If you want to compute definite integrals, you can pass in the bounds

sym.integrate(1, (x, 0, 2))
\[\displaystyle 2\]
sym.integrate(sym.sin(x), (x, 0, sym.pi))
\[\displaystyle 2\]
sym.integrate(x*y, (y, 0, 1))
\[\displaystyle \frac{x}{2}\]
sym.integrate(x, (x, 0, y))
\[\displaystyle \frac{y^{2}}{2}\]

SymPy also provides integral transforms such as the Fourier transform

k = sym.Symbol('k')
sym.fourier_transform(sym.exp(-x**2), x, k)
\[\displaystyle \sqrt{\pi} e^{- \pi^{2} k^{2}}\]

You can find more complete information in the sympy documentation

Numerical Integration (Quadrature)

Numerical integration is used to obtain definite integrals.

First, we should recall the definition of the Riemannian integral: \begin{equation} \int_a^b f(x), dx = \lim_{n\to \infty} \frac{b-a}{n}\sum_{i=1}^n f(x_i) (x_{i+1} - x_i) \end{equation} where the sequence \(\{x_i\}\) is built for each \(n\) so that \(x_{i+1} - x_{i} = (b-a)/n\). It is useful to think of how integrals compute area under a curve. In this case, we are (approximately) computing this area as the sum of rectangles with height \(f(x_i)\) and width \(x_{i+1}-x_i\).

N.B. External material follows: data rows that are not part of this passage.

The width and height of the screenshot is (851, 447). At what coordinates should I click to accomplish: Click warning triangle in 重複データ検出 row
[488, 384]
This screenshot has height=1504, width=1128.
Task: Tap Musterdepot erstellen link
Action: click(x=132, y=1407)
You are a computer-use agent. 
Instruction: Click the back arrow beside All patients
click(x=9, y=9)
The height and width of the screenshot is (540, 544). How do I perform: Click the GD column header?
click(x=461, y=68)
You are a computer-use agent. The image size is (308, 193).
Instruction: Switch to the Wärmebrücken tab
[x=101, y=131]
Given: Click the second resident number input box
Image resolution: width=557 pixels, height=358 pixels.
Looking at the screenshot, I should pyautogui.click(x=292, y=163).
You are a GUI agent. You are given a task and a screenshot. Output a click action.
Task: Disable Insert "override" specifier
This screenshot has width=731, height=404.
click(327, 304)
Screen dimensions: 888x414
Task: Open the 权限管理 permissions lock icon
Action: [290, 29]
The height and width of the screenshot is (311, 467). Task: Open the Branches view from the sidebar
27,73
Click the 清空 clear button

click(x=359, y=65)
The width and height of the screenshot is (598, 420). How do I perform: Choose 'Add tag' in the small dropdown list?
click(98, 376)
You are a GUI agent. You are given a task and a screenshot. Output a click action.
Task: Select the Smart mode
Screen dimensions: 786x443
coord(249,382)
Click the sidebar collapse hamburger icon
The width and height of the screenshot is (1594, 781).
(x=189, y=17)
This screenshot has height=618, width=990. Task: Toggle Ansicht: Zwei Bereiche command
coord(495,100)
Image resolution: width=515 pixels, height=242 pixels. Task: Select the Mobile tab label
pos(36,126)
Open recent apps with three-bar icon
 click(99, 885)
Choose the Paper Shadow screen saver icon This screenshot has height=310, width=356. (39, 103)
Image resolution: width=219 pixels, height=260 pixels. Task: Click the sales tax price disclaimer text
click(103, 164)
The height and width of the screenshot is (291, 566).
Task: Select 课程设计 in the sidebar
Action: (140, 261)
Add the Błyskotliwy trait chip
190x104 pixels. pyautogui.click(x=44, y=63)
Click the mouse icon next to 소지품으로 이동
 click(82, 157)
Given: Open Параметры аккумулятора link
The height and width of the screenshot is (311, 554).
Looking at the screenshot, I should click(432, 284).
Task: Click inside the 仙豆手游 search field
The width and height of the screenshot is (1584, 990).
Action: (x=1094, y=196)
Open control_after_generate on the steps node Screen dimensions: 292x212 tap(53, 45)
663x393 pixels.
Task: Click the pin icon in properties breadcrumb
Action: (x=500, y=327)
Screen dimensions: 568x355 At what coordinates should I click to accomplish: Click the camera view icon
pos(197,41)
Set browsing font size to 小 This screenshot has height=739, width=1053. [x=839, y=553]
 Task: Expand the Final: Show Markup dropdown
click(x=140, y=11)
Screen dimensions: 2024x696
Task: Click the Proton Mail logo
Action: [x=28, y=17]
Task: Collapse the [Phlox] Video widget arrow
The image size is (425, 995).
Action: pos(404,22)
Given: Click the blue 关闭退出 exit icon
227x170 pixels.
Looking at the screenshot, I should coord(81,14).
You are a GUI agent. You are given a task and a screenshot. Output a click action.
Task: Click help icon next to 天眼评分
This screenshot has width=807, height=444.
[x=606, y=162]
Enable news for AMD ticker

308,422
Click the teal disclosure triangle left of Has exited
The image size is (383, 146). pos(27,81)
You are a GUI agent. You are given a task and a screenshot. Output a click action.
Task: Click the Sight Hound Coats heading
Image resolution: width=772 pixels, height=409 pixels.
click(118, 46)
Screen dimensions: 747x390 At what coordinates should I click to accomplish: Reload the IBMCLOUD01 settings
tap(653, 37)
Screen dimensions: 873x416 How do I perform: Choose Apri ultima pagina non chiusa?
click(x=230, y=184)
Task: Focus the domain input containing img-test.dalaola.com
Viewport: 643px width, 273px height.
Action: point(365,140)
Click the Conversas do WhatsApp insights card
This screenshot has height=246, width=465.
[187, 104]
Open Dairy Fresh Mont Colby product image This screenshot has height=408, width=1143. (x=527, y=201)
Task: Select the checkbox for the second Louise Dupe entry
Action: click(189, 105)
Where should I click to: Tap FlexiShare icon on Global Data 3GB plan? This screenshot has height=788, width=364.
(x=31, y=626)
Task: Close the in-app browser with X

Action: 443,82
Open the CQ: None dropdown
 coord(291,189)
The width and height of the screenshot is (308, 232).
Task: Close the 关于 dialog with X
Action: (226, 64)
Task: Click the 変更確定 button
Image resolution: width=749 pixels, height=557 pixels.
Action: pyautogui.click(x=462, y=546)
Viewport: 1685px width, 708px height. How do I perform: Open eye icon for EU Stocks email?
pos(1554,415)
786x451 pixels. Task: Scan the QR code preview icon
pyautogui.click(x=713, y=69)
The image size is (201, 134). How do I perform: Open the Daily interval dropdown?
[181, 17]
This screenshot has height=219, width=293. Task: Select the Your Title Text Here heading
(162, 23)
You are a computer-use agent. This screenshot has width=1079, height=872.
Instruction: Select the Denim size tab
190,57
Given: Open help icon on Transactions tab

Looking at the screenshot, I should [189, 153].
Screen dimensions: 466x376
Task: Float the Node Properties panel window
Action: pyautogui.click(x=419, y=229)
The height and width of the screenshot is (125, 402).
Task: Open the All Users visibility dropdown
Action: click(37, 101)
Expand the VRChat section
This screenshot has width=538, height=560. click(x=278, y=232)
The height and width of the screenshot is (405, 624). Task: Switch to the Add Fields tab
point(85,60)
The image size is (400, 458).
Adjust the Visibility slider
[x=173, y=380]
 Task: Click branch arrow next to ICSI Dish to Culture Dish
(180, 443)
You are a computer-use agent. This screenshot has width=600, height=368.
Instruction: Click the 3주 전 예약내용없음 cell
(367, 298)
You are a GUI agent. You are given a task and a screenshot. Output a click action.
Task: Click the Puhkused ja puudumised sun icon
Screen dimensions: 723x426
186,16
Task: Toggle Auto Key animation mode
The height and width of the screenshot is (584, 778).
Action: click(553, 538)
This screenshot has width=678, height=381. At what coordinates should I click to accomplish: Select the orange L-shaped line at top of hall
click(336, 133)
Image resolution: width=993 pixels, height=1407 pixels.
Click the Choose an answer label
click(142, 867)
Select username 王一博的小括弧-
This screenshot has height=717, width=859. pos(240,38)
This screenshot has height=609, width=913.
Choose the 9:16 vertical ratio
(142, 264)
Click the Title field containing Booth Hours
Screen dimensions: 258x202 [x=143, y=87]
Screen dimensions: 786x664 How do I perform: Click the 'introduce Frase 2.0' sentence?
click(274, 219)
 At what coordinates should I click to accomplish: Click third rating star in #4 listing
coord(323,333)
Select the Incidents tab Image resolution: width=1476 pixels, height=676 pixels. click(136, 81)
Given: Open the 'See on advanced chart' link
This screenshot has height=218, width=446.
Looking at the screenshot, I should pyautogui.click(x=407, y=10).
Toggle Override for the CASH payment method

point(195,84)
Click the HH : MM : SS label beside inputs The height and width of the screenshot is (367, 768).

More generally, we can think of this as a weighted sum of function values \begin{equation} \sum_{i=1}^n f(x_i) w_i \end{equation} Which looks more like Lesbegue integration, where \(w_i\) is the measure assigned to the point \(x_i\).

In order to numerically integrate functions, we will take a finite sum of weighted function values, where the weights and function evaluation points are designed to give a good approximation to the integral. This is known as quadrature (instead of inegration).

Trapezoidal Rule

One of the simplest quadrature rules is trapezoid rule, which approximates an area under a curve by trapezoids defined by the four points \((x_i,0), (x_{i+1},0), (x_i, f(x_i)), (x_{i+1}, f(x_{i+1}))\). The area of this trapezoid is \begin{equation} \frac{1}{2}\bigg(f(x_{i+1}) + f(x_i)\bigg)(x_{i+1} - x_i) \end{equation} If we have \(a = x_0 \le x_1 \le ... \le x_{n} = b\) equally spaced, then the quadrature weights for \(x_i\) are \(w_i = (b-a)/n\) if \(i\notin \{0,n\}\), and \(w_i= (b-a)/(2n)\) if \(i \in \{0,n\}\)

You can use trapezoid rule in scipy using scipy.integrate.trapz

import numpy as np
from scipy.integrate import trapz

x = np.linspace(0,1,100)
y = x**2
trapz(y, x) # actual answer is 1/3
0.33335033840084355

Other quadrature rules that you can use easily are Simpson’s rule (simps) and Romberg’s rule (romb)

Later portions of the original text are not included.